It is blessed, to eat into the very soul of the Bible until, at last, you come to talk in Scriptural language, and your spirit is flavored with the words of the Lord, so that your blood is Bibline and the very essence of the Bible flows from you.

Dr M R De Haan founder of Radio Bible Class warned...

Be on guard against any tampering with the Word, whether disguised as a search for truth, or a scholarly attempt at apparently hidden meanings; and beware of the confusion created by the senseless rash of new versions, translations, editions, and improvements upon the tried and tested Bible of our fathers and grandfathers.

WHICH YOU HAVE HEARD FROM ME: on par emou ekousas (2SAAI):(2Ti 2:2, Php 4:9)

which words from me personally you have heard (Wuest)

which you have heard from my lips (WNT)

Have heard is aorist tense which in this context indicates a past completed action of a real event (indicative mood). Compare similar phrases "the things which you have heard from me in the presence of many witnesses" (see note 2 Timothy 2:2) and "you followed my teaching..." (see note 2 Timothy 3:10

Wuest adds

Paul exhorts Timothy to hold fast the pattern of the sound words committed to him. That is, he is to hold to the doctrinal phraseology he received from the great apostle. Particular words are to be retained and used so that the doctrinal statements of the truth may remain accurate and a norm for future teachers and preachers. This is vitally connected with the doctrine of verbal inspiration which holds that the Bible writers wrote down in God-chosen words, the truth given by revelation.

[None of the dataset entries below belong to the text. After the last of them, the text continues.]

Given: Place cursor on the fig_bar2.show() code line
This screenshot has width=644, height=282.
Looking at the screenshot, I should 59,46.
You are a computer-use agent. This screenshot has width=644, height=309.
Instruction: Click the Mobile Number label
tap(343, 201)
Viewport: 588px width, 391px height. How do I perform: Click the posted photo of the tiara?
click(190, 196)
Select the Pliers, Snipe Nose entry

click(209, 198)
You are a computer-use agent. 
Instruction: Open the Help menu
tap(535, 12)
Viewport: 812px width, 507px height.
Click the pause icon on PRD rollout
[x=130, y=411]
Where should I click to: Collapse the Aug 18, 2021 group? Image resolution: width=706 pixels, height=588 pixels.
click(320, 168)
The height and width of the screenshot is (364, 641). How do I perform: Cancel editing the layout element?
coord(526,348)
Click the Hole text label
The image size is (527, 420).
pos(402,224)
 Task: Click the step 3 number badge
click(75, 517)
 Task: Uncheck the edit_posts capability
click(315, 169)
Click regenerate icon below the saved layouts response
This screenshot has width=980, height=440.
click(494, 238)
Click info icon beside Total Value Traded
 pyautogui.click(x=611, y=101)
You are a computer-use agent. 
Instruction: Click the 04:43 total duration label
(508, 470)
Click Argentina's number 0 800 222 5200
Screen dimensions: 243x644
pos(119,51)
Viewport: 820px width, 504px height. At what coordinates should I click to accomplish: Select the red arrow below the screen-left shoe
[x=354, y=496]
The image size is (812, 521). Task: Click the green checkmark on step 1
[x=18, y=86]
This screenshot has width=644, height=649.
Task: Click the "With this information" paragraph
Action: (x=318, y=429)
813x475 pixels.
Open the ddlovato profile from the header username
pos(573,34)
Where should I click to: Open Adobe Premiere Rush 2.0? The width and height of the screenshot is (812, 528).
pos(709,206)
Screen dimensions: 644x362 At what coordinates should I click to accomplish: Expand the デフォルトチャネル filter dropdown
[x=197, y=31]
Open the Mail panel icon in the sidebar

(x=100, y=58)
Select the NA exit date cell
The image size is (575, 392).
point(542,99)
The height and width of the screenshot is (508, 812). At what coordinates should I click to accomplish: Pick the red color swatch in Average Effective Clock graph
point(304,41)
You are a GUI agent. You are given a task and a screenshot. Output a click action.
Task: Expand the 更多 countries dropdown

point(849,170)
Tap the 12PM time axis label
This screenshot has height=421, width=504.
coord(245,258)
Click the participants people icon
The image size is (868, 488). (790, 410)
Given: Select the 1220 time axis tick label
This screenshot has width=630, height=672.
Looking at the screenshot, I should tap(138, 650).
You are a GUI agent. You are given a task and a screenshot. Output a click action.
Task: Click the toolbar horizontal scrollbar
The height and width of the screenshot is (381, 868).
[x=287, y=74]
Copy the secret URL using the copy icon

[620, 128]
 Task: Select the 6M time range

IN THE FAITH AND LOVE WHICH ARE IN CHRIST JESUS: en pistei kai agape te en Christo Iesou: 

faith and love which are ours in union with Christ Jesus (TEV)

How was Timothy to cling to the sound words he had heard from Paul? Was it to be a formal, lifeless retention of a rote formula and rigid orthodoxy? 

Clearly not and so Paul adds "in the faith and love" which mark the sphere in which the pattern of sound words must be held.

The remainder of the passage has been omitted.